- **Required action**: Write out exactly the lines from the one with "Task: Open the $SMLR cashtag link" through the last line of the data below, but not the pictures.

- **Available data**:

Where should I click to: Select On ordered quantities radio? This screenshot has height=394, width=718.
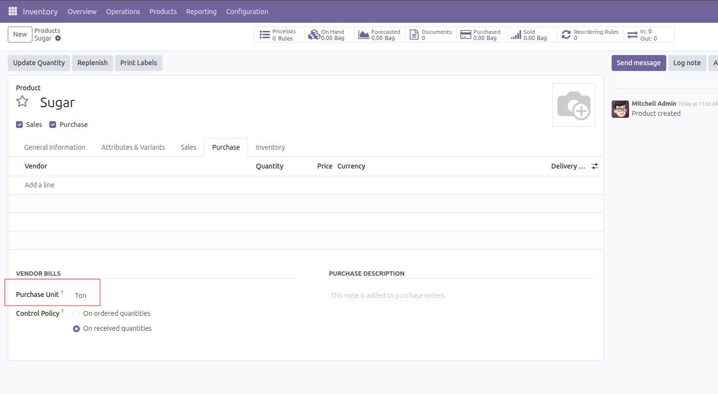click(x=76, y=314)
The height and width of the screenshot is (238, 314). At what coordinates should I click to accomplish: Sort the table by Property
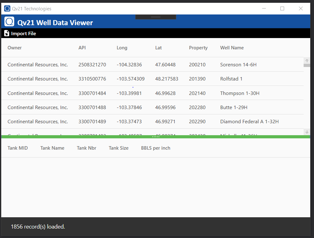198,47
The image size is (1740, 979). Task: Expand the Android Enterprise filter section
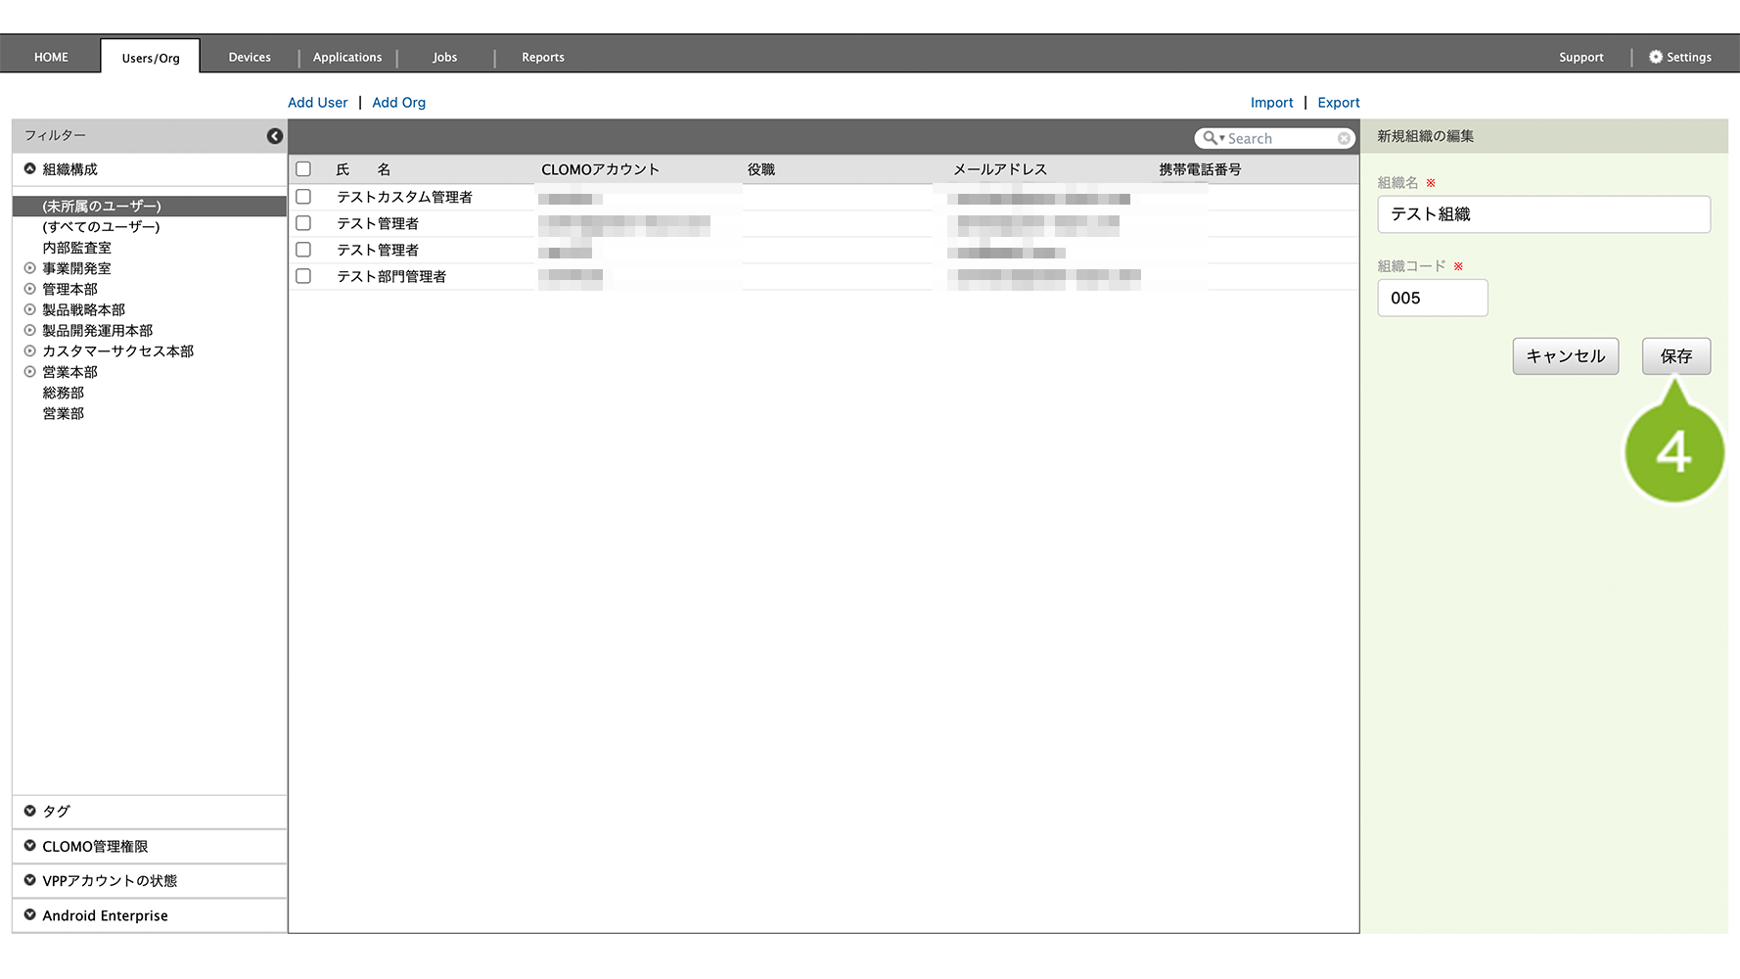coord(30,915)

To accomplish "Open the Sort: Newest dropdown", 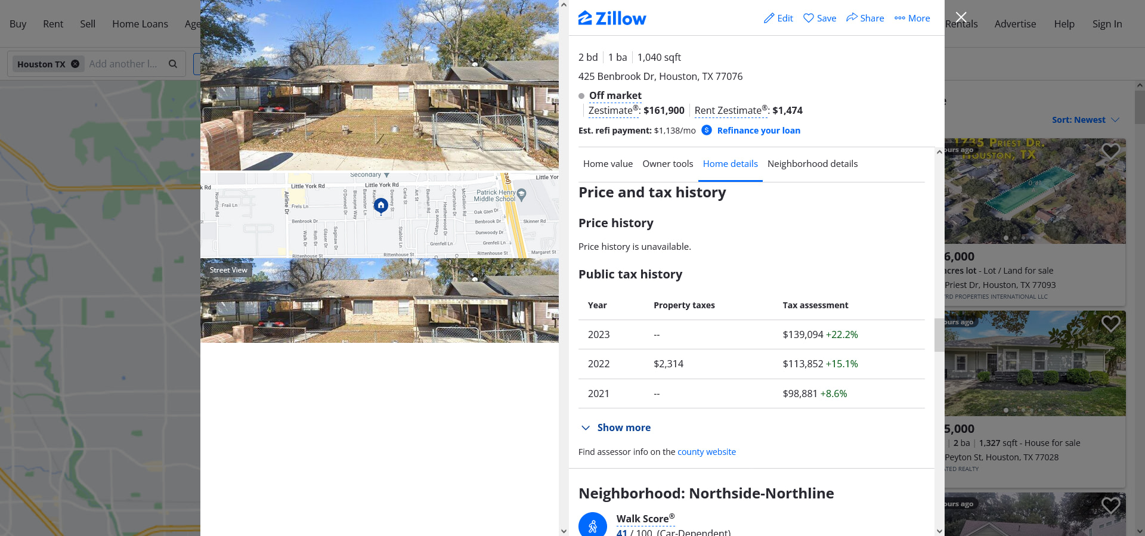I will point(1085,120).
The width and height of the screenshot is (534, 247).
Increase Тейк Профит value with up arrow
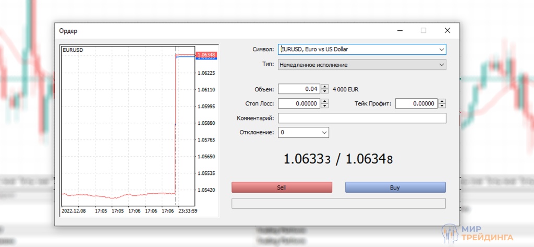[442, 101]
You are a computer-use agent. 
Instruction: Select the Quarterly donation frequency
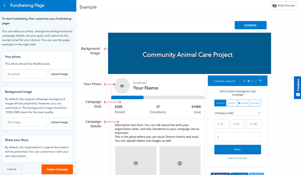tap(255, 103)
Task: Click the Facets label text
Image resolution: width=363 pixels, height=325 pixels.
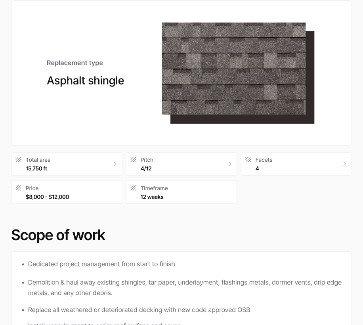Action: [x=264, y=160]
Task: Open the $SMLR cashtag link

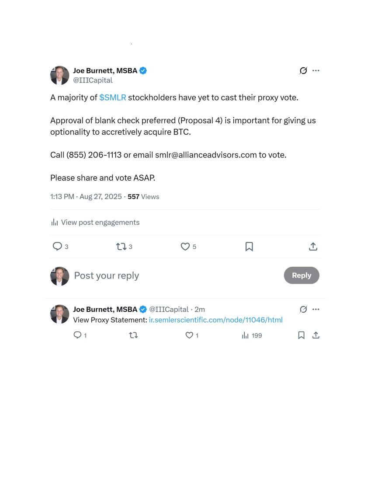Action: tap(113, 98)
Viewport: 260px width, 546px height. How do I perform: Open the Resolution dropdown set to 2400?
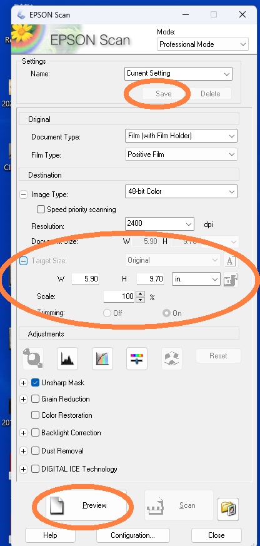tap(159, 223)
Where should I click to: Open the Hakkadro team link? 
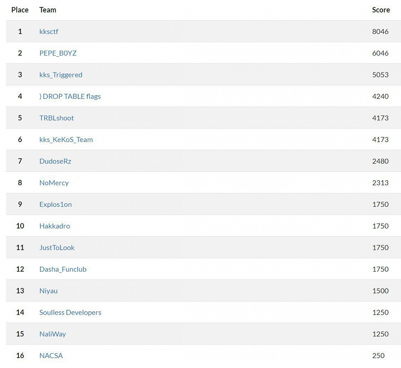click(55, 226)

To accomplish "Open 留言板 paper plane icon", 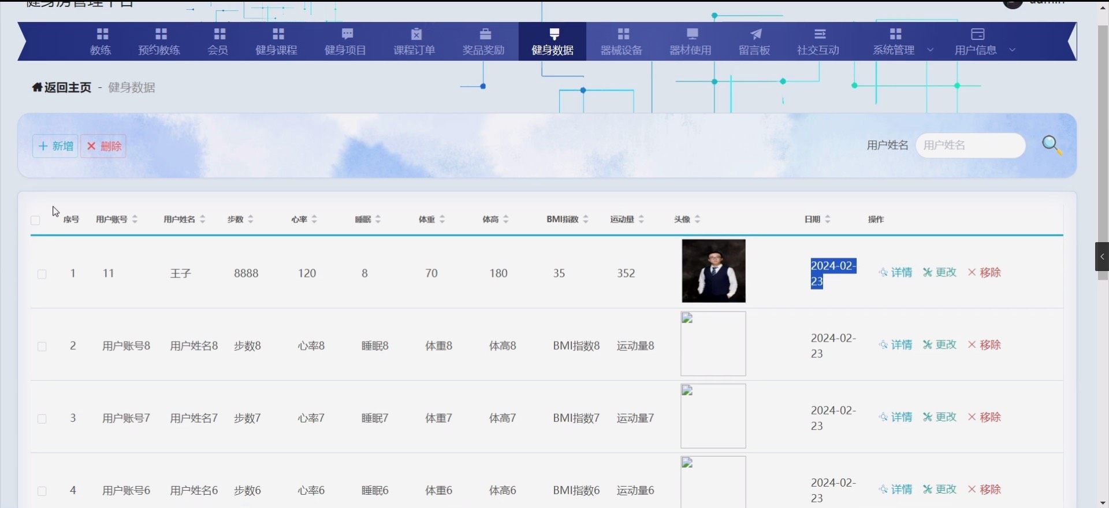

- **Exercise answer**:
Task: Open the $SMLR cashtag link

Action: tap(113, 98)
Viewport: 260px width, 546px height. How do I perform: Open the Resolution dropdown set to 2400?
tap(159, 223)
Where should I click to: Open the Hakkadro team link? 
click(55, 226)

To accomplish "Open 留言板 paper plane icon", 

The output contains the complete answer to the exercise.